This is in reference to understanding, internally, how the probabilities for a class are predicted using LightGBM
.
Other packages, like sklearn
, provide thorough detail for their classifiers. For example:
LogisticRegression
returns:Probability estimates.
The returned estimates for all classes are ordered by the label of classes.
For a multi_class problem, if multi_class is set to be “multinomial” the softmax function is used to find the predicted probability of each class. Else use a one-vs-rest approach, i.e calculate the probability of each class assuming it to be positive using the logistic function. and normalize these values across all the classes.
RandomForest
returns:Predict class probabilities for X.
The predicted class probabilities of an input sample are computed as the mean predicted class probabilities of the trees in the forest. The class probability of a single tree is the fraction of samples of the same class in a leaf.
There are additional Stack Overflow questions which provide additional details, such as for:
I am trying to uncover those same details for LightGBM's predict_proba
function. The documentation does not list the details of how the probabilities are calculated.

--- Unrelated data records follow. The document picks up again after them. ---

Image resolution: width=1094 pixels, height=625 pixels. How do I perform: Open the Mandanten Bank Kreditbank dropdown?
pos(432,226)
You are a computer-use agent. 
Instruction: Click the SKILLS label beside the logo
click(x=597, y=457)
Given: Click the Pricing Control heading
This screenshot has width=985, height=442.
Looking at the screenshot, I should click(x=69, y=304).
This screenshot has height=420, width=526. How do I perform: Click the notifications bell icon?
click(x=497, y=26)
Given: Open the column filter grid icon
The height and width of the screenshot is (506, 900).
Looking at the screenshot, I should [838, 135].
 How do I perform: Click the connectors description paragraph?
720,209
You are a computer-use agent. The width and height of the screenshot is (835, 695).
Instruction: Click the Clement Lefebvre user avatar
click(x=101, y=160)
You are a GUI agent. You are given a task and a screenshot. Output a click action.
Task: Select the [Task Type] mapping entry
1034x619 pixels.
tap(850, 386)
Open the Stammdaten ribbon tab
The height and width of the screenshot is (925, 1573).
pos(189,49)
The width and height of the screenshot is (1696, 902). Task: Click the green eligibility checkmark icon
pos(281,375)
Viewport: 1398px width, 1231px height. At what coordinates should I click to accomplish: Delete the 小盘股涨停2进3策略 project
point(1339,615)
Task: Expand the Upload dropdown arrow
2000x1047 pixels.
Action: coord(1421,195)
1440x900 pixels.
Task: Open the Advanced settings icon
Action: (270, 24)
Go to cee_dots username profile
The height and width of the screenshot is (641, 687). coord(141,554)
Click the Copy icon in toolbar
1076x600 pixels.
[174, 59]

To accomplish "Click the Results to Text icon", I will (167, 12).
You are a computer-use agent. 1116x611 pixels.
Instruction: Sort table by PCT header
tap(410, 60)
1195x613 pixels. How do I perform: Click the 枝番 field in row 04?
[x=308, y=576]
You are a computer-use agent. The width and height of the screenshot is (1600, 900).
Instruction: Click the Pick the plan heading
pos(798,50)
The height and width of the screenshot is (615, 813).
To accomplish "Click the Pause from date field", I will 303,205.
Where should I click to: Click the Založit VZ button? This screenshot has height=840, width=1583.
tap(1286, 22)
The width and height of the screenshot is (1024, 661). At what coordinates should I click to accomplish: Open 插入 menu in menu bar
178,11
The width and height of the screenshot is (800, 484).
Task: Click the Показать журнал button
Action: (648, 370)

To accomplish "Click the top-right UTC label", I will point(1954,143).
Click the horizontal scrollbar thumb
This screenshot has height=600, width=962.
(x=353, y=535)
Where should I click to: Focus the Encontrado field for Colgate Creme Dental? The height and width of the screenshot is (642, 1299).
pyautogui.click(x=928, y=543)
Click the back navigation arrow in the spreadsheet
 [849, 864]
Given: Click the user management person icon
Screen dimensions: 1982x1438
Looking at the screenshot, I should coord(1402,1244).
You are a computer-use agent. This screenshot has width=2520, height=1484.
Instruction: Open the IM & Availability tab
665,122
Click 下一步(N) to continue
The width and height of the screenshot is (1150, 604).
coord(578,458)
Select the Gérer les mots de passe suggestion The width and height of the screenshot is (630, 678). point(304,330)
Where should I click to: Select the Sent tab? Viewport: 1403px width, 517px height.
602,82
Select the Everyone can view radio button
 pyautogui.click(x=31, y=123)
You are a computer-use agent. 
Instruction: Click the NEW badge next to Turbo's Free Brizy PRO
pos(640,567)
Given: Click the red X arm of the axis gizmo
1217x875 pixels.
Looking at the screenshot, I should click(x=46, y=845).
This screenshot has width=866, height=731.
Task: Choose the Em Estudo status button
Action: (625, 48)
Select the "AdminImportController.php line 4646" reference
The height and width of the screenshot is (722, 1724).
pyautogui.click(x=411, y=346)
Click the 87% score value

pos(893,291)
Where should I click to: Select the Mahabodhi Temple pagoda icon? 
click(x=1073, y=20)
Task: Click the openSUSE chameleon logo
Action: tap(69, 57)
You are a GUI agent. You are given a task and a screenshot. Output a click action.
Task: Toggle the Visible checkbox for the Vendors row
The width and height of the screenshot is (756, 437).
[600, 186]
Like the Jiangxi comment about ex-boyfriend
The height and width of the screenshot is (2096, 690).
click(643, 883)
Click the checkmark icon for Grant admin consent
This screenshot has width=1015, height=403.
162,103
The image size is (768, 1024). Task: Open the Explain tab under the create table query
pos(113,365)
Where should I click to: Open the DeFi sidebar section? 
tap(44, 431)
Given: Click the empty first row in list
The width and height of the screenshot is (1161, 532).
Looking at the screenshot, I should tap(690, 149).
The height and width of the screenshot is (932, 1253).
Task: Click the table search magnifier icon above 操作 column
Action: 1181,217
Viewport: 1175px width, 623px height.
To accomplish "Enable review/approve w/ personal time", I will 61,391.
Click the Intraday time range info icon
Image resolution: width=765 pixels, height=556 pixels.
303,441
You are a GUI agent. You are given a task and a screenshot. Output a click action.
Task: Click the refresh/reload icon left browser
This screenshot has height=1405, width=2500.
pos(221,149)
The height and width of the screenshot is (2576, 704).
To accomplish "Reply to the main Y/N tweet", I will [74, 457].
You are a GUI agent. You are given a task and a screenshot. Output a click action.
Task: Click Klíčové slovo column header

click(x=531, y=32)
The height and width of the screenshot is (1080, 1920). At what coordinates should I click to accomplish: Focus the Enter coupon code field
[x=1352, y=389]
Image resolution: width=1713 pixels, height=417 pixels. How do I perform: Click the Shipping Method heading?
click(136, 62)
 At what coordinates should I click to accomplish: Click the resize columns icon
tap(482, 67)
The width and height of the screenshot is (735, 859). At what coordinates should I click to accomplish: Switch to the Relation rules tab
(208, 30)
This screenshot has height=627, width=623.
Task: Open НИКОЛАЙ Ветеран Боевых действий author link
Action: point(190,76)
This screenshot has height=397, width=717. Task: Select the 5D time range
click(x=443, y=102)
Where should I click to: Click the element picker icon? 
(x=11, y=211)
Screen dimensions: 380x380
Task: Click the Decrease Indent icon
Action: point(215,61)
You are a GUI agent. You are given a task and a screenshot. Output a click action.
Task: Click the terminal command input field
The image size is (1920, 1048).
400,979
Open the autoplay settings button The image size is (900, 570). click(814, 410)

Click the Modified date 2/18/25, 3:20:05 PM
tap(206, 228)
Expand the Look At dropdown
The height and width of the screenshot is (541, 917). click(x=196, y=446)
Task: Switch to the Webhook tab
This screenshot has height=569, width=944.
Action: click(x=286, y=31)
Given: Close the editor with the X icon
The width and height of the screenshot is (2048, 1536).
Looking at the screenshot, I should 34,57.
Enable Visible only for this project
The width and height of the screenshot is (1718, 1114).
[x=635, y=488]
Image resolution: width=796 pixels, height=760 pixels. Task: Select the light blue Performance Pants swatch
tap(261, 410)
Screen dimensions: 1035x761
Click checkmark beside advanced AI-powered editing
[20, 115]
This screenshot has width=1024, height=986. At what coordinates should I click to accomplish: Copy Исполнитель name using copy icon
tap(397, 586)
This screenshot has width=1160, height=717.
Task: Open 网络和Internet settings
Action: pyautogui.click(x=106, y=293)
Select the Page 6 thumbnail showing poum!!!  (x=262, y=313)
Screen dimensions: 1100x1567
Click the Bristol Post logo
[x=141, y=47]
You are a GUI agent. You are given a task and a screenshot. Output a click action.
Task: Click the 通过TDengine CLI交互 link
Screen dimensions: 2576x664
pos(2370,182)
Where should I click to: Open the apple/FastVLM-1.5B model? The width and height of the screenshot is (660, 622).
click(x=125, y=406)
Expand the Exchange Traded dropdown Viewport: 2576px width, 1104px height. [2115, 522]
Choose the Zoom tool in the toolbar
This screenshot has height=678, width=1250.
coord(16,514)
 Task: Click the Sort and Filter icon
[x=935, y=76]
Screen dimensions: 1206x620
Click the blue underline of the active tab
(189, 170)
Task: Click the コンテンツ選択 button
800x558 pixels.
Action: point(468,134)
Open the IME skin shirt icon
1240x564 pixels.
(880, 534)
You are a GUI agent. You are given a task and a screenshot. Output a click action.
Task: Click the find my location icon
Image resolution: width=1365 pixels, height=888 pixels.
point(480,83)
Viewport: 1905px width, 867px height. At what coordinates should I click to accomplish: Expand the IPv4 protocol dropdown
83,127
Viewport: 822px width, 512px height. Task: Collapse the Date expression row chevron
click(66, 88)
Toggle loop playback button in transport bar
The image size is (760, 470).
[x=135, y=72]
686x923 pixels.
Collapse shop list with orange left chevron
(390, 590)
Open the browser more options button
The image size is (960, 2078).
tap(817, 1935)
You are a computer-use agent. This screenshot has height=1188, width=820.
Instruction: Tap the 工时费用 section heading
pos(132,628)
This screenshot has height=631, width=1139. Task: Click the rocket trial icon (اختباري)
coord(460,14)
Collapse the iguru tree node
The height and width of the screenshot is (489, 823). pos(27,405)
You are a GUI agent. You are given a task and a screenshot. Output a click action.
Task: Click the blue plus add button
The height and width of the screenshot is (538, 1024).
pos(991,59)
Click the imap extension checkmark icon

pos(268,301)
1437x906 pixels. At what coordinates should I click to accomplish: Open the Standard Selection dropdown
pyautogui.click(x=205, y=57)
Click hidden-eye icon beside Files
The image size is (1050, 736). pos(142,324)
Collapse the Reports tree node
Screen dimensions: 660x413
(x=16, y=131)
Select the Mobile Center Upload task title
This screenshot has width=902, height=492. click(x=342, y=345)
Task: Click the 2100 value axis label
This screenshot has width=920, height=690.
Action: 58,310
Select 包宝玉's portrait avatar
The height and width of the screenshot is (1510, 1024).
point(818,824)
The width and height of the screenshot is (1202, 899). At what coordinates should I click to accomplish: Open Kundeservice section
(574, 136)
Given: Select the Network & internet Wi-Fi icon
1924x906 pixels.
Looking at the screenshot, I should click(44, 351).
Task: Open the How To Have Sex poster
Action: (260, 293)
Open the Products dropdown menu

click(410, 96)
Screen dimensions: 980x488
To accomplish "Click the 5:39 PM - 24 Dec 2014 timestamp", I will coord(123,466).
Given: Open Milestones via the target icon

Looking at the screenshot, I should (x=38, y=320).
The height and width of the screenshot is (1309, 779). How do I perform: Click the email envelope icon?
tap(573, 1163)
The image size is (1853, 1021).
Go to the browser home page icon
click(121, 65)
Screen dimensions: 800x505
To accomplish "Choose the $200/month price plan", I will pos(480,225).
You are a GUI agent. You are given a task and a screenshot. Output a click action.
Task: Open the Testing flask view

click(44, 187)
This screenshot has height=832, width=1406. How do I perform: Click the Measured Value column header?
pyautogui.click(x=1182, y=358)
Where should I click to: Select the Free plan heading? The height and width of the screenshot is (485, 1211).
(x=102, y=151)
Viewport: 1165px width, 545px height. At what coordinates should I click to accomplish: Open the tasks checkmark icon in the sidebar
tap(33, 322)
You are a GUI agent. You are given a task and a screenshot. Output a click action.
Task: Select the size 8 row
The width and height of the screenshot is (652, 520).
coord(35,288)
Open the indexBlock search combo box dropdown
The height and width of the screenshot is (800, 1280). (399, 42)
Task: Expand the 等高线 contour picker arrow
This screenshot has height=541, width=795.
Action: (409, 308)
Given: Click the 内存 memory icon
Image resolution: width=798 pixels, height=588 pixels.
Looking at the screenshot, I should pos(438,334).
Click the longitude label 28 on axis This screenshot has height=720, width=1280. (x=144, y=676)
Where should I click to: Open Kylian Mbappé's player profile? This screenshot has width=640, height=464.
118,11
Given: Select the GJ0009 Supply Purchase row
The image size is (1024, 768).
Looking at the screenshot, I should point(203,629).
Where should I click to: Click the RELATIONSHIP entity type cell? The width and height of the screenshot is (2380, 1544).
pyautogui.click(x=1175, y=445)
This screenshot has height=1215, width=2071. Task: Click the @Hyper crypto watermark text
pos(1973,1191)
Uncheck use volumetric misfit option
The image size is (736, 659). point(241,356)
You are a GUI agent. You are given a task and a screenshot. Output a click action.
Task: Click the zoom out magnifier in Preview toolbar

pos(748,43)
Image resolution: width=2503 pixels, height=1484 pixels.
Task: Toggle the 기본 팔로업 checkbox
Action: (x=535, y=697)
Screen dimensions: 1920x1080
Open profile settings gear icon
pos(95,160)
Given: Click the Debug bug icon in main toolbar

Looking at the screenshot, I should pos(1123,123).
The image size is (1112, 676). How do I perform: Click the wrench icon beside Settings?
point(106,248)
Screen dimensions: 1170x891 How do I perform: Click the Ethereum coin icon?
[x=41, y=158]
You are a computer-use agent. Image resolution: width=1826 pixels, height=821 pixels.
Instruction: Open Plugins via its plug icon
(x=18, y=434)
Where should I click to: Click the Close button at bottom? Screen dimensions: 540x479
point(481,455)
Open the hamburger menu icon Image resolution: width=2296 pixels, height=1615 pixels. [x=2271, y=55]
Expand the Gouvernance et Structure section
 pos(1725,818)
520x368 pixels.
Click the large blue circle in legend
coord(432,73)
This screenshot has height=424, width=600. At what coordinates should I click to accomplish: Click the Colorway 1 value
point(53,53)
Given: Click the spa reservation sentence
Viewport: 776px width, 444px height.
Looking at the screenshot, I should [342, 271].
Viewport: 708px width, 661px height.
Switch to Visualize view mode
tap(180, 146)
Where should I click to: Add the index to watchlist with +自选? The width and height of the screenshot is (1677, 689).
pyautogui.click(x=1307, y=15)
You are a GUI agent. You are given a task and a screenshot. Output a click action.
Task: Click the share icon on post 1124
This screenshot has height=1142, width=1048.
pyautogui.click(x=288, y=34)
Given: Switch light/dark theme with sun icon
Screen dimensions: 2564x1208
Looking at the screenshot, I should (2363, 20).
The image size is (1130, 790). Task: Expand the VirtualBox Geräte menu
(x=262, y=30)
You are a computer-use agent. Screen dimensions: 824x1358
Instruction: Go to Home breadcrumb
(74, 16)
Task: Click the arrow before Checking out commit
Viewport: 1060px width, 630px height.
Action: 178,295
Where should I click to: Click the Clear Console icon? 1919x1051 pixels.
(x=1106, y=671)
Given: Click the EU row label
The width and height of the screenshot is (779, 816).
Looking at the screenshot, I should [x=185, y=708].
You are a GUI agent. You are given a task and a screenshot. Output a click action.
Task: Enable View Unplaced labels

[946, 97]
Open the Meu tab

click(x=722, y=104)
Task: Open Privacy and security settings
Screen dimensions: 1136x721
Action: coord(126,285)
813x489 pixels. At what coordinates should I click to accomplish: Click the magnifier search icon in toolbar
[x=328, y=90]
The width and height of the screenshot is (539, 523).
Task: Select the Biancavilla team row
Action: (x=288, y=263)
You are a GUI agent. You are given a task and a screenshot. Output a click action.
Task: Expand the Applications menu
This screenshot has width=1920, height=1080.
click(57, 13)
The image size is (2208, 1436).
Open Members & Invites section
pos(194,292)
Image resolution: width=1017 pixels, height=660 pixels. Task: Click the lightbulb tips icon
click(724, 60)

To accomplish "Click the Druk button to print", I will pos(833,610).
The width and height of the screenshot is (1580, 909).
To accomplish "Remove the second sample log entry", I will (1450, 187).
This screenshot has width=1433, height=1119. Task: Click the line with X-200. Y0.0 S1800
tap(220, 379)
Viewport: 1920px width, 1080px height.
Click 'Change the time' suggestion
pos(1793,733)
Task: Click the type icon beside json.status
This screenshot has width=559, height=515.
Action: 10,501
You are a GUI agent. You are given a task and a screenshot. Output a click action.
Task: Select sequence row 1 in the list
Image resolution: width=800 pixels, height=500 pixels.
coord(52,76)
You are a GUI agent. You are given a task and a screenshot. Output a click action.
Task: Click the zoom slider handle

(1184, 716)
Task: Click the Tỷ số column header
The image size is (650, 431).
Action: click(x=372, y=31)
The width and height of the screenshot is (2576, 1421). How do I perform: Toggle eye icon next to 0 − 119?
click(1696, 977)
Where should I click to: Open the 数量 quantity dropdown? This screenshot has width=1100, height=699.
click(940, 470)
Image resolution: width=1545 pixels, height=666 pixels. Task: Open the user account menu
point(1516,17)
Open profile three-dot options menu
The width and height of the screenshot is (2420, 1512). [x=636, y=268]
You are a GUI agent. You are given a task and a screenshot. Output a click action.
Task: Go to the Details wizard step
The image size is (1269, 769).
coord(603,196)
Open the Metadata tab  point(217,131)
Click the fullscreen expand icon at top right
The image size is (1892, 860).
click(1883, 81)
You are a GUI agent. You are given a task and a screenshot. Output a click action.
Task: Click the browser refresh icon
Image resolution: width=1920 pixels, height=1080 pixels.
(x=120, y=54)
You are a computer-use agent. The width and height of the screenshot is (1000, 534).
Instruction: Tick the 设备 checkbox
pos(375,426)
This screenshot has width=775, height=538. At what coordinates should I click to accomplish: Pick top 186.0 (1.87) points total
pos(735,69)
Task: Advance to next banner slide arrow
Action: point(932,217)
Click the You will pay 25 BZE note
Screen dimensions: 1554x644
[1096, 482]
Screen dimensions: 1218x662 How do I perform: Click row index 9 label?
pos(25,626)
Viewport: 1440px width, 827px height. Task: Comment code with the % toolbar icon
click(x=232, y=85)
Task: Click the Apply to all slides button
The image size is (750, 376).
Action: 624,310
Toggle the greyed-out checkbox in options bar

The documentation simply states:
Return the predicted probability for each class for each sample.
The source code is below:
def predict_proba(self, X, raw_score=False, start_iteration=0, num_iteration=None,
pred_leaf=False, pred_contrib=False, **kwargs):
"""Return the predicted probability for each class for each sample.
Parameters
----------
X : array-like or sparse matrix of shape = [n_samples, n_features]
Input features matrix.
raw_score : bool, optional (default=False)
Whether to predict raw scores.
start_iteration : int, optional (default=0)
Start index of the iteration to predict.
If <= 0, starts from the first iteration.
num_iteration : int or None, optional (default=None)
Total number of iterations used in the prediction.
If None, if the best iteration exists and start_iteration <= 0, the best iteration is used;
otherwise, all iterations from ``start_iteration`` are used (no limits).
If <= 0, all iterations from ``start_iteration`` are used (no limits).
pred_leaf : bool, optional (default=False)
Whether to predict leaf index.
pred_contrib : bool, optional (default=False)
Whether to predict feature contributions.
.. note::
If you want to get more explanations for your model's predictions using SHAP values,
like SHAP interaction values,
you can install the shap package (https://github.com/slundberg/shap).
Note that unlike the shap package, with ``pred_contrib`` we return a matrix with an extra
column, where the last column is the expected value.
**kwargs
Other parameters for the prediction.
Returns
-------
predicted_probability : array-like of shape = [n_samples, n_classes]
The predicted probability for each class for each sample.
X_leaves : array-like of shape = [n_samples, n_trees * n_classes]
If ``pred_leaf=True``, the predicted leaf of every tree for each sample.
X_SHAP_values : array-like of shape = [n_samples, (n_features + 1) * n_classes] or list with n_classes length of such objects
If ``pred_contrib=True``, the feature contributions for each sample.
"""
result = super(LGBMClassifier, self).predict(X, raw_score, start_iteration, num_iteration,
pred_leaf, pred_contrib, **kwargs)
if callable(self._objective) and not (raw_score or pred_leaf or pred_contrib):
warnings.warn("Cannot compute class probabilities or labels "
"due to the usage of customized objective function.\n"
"Returning raw scores instead.")
return result
elif self._n_classes > 2 or raw_score or pred_leaf or pred_contrib:
return result
else:
return np.vstack((1. - result, result)).transpose()
How can I understand how exactly the predict_proba
function for LightGBM
is working internally?
LightGBM, like all gradient boosting methods for classification, essentially combines decision trees and logistic regression. We start with the same logistic function representing the probabilities (a.k.a. softmax):
P(y = 1 | X) = 1/(1 + exp(Xw))
The interesting twist is that the feature matrix X
is composed from the terminal nodes from a decision tree ensemble. These are all then weighted by w
, a parameter that must be learned. The mechanism used to learn the weights depends on the precise learning algorithm used. Similarly, the construction of X also depends on the algorithm. LightGBM, for example, introduced two novel features which won them the performance improvements over XGBoost: "Gradient-based One-Side Sampling" and "Exclusive Feature Bundling". Generally though, each row collects the terminal leafs for each sample and the columns represent the terminal leafs.
So here is what the docs could say...
Probability estimates.
The predicted class probabilities of an input sample are computed as the softmax of the weighted terminal leaves from the decision tree ensemble corresponding to the provided sample.
For further details, you'd have to delve into the details of boosting, XGBoost, and finally the LightGBM paper, but that seems a bit heavy handed given the other documentation examples you've given.